CCE Theses and Dissertations

Date of Award

2020

Document Type

Dissertation

Degree Name

Doctor of Philosophy (PhD)

Department

College of Computing and Engineering

Advisor

Sumitra Mukherjee

Committee Member

Francisco J. Mitropoulos

Committee Member

Michael J. Laszlo

Keywords

artificial intelligence, CNN, deep learning, embedding methods, emoticon, LSTM, sentiment analysis

Abstract

Businesses glean meaningful feedback in regard to products and services from social media posts in order to improve the quality of products and services, as well as to meet customer expectations. Sentiment analysis is increasingly being used to help businesses by assigning positive or negative polarity to such posts. Although methods currently exist to determine the polarity of sentiments, such methods are unreliable when posts contain terms that are not typically part of a standard dictionary used for sentiment analysis, such as slang and informal language.

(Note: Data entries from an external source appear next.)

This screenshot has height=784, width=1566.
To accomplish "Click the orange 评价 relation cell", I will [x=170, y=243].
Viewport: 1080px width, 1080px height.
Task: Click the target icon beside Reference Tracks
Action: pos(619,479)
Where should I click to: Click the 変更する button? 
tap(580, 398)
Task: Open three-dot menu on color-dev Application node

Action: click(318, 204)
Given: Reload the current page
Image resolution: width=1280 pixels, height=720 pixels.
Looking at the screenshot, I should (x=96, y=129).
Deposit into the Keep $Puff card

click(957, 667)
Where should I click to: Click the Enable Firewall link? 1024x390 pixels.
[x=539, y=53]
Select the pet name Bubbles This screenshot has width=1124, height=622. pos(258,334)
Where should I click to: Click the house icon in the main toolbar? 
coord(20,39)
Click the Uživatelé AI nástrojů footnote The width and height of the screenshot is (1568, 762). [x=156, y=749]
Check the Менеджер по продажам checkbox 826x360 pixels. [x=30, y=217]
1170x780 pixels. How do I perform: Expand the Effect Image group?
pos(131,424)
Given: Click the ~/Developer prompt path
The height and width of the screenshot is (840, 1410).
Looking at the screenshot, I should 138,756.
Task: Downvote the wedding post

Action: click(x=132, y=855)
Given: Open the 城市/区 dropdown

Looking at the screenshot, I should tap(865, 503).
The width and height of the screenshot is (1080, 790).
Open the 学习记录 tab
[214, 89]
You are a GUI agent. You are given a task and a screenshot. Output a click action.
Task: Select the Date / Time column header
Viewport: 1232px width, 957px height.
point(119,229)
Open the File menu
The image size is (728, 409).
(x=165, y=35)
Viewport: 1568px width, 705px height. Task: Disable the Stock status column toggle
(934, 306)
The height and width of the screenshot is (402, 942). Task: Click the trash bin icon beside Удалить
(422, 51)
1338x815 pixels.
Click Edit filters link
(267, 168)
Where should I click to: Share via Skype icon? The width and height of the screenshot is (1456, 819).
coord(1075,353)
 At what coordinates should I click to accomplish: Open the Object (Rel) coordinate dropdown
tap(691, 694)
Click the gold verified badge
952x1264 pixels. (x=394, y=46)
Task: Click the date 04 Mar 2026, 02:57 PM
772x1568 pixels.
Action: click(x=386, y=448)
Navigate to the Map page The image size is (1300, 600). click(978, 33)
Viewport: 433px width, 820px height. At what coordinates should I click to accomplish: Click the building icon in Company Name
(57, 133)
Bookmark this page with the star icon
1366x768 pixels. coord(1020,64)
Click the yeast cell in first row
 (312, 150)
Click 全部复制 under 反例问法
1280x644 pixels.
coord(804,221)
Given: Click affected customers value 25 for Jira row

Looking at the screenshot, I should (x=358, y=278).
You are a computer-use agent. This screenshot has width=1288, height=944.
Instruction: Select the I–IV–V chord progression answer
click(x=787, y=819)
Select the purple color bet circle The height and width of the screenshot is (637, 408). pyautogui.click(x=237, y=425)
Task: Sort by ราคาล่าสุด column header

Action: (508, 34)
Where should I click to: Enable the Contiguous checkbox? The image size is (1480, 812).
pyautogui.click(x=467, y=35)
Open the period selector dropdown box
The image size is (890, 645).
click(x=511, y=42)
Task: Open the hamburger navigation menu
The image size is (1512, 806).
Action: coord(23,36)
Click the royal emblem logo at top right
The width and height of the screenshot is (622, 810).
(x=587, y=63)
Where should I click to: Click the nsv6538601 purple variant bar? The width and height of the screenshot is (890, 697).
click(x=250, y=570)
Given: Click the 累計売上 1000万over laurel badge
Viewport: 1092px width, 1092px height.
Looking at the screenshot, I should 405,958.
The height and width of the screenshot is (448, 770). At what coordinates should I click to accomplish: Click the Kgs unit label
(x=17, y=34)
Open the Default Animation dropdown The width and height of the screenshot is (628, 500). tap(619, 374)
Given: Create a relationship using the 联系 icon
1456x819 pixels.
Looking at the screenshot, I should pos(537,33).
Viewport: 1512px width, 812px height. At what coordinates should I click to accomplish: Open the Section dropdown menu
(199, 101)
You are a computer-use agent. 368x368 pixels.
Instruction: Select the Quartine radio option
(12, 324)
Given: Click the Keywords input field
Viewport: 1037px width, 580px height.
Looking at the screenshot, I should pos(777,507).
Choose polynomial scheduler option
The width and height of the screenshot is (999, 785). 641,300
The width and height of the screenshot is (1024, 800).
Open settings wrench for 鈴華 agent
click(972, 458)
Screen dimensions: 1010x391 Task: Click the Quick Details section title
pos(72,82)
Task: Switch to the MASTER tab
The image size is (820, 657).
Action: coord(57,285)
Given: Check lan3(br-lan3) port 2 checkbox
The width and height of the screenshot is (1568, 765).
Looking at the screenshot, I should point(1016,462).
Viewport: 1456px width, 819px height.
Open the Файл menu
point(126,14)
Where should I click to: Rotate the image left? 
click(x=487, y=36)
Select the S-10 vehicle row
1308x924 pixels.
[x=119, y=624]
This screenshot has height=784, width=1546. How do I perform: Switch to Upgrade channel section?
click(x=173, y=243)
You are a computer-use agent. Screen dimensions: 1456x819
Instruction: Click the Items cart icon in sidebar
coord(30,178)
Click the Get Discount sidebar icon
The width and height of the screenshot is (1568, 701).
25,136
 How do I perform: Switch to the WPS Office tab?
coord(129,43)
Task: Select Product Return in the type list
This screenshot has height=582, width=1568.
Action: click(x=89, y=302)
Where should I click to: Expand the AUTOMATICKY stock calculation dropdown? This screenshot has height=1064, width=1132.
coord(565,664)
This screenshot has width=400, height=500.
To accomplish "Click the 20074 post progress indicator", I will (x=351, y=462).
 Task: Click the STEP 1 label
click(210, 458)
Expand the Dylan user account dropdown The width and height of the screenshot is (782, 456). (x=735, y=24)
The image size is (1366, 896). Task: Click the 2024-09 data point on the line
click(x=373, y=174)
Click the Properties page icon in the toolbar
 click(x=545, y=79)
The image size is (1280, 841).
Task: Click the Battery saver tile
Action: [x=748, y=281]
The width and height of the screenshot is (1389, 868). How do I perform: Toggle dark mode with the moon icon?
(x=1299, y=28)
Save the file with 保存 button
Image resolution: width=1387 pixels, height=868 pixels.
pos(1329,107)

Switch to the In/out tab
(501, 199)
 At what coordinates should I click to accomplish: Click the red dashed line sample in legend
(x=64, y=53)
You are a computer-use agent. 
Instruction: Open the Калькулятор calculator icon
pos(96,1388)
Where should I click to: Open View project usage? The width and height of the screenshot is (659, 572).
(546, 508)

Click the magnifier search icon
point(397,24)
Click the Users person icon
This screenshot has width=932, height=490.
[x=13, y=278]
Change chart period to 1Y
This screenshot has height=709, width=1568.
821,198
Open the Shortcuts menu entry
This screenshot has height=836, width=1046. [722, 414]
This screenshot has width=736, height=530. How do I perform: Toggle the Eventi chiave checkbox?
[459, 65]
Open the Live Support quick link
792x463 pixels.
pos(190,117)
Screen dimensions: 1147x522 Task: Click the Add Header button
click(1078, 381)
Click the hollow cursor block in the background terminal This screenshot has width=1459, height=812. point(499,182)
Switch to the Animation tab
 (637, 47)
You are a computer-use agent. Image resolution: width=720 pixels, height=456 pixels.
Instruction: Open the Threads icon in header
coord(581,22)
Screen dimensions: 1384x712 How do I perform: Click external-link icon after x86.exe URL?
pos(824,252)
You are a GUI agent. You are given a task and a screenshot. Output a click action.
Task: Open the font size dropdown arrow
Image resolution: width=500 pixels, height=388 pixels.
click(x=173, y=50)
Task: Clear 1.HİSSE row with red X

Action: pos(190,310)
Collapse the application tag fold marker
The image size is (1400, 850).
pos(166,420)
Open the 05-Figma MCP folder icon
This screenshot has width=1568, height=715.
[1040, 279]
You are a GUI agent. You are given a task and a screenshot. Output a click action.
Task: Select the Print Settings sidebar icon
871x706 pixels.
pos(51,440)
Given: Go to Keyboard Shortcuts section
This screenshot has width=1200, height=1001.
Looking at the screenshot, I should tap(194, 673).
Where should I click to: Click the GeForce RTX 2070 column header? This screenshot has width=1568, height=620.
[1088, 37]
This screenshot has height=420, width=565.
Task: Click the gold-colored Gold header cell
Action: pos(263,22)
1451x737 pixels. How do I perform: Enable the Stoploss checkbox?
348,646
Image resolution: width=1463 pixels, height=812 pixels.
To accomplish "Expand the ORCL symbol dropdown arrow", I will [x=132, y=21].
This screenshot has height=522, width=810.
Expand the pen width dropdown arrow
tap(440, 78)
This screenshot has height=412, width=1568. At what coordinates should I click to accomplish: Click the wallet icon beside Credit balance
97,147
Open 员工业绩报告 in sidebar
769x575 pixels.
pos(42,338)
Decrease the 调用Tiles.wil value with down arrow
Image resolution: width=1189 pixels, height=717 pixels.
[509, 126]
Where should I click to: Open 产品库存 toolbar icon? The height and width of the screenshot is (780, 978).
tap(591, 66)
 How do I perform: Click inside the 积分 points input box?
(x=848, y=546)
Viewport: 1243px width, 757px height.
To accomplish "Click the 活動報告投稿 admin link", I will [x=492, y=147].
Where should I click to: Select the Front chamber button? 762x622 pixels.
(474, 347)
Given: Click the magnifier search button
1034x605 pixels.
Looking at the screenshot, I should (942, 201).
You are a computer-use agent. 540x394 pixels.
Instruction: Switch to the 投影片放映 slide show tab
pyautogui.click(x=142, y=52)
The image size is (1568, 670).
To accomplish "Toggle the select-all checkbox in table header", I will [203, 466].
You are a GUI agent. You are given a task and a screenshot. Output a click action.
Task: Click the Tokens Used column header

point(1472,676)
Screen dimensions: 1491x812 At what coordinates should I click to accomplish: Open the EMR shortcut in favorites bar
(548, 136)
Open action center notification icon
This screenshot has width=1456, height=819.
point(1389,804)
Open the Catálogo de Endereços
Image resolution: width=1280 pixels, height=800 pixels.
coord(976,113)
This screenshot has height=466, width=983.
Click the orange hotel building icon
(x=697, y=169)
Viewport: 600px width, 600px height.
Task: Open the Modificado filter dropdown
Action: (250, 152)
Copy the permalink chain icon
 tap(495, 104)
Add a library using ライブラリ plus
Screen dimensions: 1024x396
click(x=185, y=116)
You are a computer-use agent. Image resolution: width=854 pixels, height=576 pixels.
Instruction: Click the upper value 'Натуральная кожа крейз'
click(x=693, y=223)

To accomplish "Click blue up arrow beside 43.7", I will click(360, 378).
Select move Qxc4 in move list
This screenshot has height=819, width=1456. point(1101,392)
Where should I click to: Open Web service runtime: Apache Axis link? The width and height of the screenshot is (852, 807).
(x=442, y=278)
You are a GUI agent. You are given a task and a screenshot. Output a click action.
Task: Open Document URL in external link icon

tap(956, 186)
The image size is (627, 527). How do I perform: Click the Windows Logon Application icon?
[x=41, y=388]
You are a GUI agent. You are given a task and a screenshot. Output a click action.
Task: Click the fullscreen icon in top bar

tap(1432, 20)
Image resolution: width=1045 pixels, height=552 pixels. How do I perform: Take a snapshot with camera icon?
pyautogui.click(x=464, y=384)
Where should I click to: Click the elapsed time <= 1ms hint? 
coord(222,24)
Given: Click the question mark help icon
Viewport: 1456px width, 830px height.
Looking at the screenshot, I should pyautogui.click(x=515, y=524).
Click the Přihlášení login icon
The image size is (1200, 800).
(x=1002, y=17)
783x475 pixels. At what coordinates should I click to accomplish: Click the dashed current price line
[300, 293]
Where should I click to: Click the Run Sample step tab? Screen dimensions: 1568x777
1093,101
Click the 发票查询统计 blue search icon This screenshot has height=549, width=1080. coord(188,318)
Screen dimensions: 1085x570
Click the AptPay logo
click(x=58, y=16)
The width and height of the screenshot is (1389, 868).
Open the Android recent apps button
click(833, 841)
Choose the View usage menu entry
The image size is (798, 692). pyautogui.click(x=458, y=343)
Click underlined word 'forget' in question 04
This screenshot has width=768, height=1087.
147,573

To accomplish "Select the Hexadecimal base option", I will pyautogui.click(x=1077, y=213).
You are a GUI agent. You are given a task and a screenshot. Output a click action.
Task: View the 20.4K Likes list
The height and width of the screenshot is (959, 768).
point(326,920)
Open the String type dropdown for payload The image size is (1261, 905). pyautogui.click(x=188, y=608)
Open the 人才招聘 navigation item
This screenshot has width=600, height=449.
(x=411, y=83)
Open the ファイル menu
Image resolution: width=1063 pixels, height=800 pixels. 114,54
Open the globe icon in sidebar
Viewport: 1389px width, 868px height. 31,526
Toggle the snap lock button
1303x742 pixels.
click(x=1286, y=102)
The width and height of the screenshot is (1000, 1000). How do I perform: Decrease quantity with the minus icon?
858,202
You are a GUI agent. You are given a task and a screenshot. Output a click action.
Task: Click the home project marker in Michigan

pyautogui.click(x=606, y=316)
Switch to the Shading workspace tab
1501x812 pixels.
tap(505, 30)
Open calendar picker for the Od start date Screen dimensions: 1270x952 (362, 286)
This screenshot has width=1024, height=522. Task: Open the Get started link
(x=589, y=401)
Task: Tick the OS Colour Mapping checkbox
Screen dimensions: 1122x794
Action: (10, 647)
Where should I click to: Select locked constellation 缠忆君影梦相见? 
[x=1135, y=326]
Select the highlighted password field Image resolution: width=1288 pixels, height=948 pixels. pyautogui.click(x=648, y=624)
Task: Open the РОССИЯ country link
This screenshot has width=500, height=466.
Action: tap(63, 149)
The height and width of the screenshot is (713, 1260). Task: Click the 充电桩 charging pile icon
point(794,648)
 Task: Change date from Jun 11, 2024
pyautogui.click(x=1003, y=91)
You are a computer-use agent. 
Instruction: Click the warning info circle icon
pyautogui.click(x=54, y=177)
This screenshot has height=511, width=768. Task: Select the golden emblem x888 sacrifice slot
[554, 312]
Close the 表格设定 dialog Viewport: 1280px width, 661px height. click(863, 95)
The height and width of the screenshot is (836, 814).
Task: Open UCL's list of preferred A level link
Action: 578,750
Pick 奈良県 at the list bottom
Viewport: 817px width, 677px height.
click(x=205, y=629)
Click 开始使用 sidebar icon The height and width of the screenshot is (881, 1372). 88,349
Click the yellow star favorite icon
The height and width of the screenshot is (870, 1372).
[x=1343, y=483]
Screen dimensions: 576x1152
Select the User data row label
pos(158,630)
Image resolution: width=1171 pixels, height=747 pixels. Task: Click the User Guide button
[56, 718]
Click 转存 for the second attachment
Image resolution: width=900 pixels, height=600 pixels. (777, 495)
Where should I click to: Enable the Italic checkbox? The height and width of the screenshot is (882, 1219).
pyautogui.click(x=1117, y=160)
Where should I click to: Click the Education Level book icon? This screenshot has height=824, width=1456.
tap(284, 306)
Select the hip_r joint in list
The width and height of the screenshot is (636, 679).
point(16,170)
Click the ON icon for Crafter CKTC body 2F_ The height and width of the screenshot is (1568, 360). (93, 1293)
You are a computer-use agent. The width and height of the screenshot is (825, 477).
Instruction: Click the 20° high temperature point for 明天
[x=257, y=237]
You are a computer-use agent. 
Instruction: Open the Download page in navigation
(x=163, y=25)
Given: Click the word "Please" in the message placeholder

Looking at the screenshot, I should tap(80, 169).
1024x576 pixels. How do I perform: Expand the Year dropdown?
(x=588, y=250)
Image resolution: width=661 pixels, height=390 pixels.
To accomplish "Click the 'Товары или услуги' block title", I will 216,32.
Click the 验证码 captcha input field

This dissertation has aimed to empirically investigate alternative methods to improve the classification accuracy of sentiments in such contexts. Specifically, it considers posts written in English that include emoticons.

The benchmark Sentiment140 English language datasets were used for evaluation and labeled tweets that included emoticons. Two types of deep neural networks–Convolution Neural Networks (CNN) and Long Short-Term Memory (LSTM) Networks–were used for classification since they have been demonstrated to produce the best results. All terms in the tweets were represented using the pre-trained embedding vectors word2vec, GloVe, and fastText. Baseline models were trained and tested using tweets with their emoticons removed. For each baseline model, a corresponding model was trained that included emoticons as inputs; in others, emoticons were replaced with English language. Accuracy, precision, recall, and F_(1 )scores of models using emoticons were compared to their corresponding baseline models that did not use emoticons.

Experiments are conducted on data with emoticons and emoticons removed for all the models. Our experiments showed that LSTM that uses an attention model with fastText embedding outperformed the linear models for identifying sentiment for the all datasets used. We also learned that when we replaced emoticons with English language, the sentiment classification accuracy improved. We therefore concluded that inclusion of emoticons as features achieves the highest accuracy in our research on sentiment classification.